What do the lines from the one containing "This screenshot has width=1920, height=1313." through the end of the entries say? Quote them exactly, and only them.
** Source data follows **
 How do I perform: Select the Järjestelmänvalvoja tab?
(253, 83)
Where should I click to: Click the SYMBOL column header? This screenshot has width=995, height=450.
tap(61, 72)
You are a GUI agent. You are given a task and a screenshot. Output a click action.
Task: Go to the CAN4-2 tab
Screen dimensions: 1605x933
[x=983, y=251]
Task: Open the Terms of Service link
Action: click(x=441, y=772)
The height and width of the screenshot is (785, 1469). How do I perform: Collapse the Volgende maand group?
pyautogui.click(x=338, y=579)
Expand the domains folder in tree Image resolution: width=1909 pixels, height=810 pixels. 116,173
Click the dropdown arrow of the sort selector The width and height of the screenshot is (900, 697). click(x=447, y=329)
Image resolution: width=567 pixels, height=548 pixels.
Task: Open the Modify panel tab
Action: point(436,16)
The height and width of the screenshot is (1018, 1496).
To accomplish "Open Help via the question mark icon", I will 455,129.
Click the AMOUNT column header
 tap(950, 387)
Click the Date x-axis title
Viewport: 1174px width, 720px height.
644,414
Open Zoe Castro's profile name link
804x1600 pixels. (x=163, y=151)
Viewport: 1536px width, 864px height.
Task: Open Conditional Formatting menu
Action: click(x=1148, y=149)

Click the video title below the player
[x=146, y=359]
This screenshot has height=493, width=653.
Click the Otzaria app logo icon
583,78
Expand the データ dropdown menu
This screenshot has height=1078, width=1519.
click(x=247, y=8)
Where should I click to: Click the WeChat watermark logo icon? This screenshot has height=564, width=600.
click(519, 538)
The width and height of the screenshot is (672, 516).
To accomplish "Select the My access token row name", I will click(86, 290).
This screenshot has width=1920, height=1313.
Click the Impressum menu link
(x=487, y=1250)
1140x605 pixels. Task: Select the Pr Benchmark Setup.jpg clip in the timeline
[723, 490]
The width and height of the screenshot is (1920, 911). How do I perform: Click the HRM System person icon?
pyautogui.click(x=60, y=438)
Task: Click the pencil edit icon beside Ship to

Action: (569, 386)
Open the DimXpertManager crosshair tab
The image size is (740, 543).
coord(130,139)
** End of Source data **
Task answer -
This screenshot has width=1920, height=1313.
Click the Impressum menu link
(x=487, y=1250)
1140x605 pixels. Task: Select the Pr Benchmark Setup.jpg clip in the timeline
[723, 490]
The width and height of the screenshot is (1920, 911). How do I perform: Click the HRM System person icon?
pyautogui.click(x=60, y=438)
Task: Click the pencil edit icon beside Ship to

Action: (569, 386)
Open the DimXpertManager crosshair tab
The image size is (740, 543).
coord(130,139)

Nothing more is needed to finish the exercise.